Modeling of Diffusion and Concurrent Metabolism in Cutaneous Tissue

Clearance by cutaneous metabolism can shield the body from penetration of environmental and therapeutic xenobiotics. Here we report on a physical model to relate Fickian diffusion and concurrent Michaelis–Menten metabolism of drugs in the viable epidermis of human skin. For this purpose, we numerically generated substrate concentration profiles within the metabolizing tissue and the resulting donor-to-receiver substrate fluxes through the tissue for various mass transport and metabolism parameters.
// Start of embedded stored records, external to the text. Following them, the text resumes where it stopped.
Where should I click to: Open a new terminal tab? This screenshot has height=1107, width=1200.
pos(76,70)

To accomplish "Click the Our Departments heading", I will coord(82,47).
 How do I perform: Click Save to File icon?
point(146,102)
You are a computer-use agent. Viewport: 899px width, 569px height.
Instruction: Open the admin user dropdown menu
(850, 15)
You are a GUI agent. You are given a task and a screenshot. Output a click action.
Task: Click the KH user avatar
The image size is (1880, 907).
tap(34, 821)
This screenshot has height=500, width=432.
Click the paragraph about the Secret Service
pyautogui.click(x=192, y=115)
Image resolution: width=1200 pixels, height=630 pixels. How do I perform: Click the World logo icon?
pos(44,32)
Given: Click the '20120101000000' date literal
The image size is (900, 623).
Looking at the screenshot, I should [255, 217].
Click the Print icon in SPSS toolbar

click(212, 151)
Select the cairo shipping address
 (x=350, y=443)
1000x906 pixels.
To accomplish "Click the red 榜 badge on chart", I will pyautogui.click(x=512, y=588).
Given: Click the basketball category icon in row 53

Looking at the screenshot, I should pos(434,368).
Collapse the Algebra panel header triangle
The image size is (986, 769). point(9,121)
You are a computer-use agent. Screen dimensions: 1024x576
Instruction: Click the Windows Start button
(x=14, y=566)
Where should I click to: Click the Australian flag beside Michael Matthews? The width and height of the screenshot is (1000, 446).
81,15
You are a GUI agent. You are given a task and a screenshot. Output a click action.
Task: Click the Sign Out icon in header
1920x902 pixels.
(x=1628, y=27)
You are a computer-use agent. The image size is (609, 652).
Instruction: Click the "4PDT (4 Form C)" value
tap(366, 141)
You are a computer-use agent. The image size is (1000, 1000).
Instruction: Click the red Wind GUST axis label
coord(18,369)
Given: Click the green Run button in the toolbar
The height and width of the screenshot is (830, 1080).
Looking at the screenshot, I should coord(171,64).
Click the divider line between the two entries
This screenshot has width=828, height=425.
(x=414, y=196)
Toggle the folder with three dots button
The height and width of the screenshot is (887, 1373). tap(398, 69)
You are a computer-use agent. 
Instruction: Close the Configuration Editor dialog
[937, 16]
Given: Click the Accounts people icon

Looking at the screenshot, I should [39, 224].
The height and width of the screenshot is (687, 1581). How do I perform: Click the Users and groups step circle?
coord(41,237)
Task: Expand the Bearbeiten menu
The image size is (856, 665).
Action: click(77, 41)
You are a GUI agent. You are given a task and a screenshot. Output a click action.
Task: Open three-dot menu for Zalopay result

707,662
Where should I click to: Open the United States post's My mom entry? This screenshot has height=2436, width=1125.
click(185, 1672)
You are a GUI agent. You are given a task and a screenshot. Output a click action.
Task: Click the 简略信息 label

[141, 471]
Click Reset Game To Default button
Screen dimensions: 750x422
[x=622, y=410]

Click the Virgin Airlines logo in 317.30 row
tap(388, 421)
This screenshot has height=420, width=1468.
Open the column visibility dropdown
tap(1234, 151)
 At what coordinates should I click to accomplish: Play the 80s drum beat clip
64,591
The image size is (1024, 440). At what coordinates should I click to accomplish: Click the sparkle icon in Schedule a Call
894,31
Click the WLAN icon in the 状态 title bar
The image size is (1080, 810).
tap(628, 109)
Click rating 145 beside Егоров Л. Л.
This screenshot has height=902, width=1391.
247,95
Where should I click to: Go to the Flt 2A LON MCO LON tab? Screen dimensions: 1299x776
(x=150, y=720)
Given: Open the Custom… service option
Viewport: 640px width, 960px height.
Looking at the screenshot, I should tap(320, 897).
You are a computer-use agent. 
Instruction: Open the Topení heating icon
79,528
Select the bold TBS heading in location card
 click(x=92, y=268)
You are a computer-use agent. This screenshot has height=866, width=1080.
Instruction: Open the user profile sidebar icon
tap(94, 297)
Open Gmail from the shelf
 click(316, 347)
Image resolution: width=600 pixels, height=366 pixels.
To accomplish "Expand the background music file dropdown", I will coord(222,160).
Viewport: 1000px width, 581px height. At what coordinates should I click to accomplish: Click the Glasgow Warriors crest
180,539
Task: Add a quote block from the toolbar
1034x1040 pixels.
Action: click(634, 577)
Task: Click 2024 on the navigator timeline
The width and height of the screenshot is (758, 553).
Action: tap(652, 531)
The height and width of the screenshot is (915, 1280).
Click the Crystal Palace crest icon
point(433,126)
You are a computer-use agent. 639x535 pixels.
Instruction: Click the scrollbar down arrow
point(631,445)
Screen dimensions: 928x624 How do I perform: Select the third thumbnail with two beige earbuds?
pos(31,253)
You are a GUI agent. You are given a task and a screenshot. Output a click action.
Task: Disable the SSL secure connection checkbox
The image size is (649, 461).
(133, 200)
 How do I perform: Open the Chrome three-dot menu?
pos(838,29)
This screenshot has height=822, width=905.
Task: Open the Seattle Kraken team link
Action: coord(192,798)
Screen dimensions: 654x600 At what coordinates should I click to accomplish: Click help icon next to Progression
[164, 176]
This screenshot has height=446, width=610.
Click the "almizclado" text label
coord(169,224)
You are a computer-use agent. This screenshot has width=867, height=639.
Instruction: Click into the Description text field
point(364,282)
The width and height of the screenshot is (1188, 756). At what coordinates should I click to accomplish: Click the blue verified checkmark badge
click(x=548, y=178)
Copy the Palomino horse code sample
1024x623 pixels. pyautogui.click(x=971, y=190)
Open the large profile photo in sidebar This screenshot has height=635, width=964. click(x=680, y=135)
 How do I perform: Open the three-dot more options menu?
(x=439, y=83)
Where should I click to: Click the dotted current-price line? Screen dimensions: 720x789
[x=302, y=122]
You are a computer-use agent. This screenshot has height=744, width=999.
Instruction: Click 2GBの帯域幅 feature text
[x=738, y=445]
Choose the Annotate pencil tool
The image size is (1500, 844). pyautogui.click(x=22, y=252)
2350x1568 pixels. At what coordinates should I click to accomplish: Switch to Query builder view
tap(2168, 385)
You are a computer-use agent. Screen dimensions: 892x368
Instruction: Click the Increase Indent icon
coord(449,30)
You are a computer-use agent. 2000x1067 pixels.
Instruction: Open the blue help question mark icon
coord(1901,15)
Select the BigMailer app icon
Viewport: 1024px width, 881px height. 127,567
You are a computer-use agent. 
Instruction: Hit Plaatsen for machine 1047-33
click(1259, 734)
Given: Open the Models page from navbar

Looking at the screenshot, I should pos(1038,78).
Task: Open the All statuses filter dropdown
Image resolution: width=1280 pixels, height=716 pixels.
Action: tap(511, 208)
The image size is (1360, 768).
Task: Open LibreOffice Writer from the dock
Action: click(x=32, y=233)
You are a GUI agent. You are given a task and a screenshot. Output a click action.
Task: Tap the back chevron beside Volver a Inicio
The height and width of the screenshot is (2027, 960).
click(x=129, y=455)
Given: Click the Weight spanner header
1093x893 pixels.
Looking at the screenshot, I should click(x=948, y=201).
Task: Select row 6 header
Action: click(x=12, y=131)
To validate the model, permeation and concurrent metabolism of a peptidomimetic compound, L -Ala-4-methoxy-2-naphthylamide (Ala-MNA), across both stripped human skin and HaCaT cell culture sheets were compared to numerical simulations. Parameter estimates for those calculations were extracted from independent experiments. Experimental data and numerical predictions were in excellent agreement. Also, numerical fits and independently validated parameters correlated closely, indicating the principal validity of the physical model. Numerical simulations and theoretical derivations illustrate the kinetic impact of the factors involved, i.e. the diffusion coefficient D, substrate donor concentration CS,D, substrate partition coefficient P, tissue thickness L and maximum metabolic rate Vmax, on drug permeation, with L having the strongest effect. In the steady state, the coefficient 2 α, i.e. the dimensionless ratio of the residence time term (L2/D) of a substrate in the tissue to the metabolic half-life term (CS,DP/2 Vmax), allows to estimate concentration gradients within the tissue and the extent of metabolism. High 2 α values represent practically complete metabolic cleavage upon penetration. Epidermis (∼40 μm thick) of stripped human skin and HaCaT sheets (∼10 μm) had 2α values of 43 and 2.7, respectively, indicating that intact Ala-MNA could only permeate HaCaT sheets, but not skin. Independent permeation experiments confirmed this outcome. This physical model may be applicable to other metabolizing tissues as well.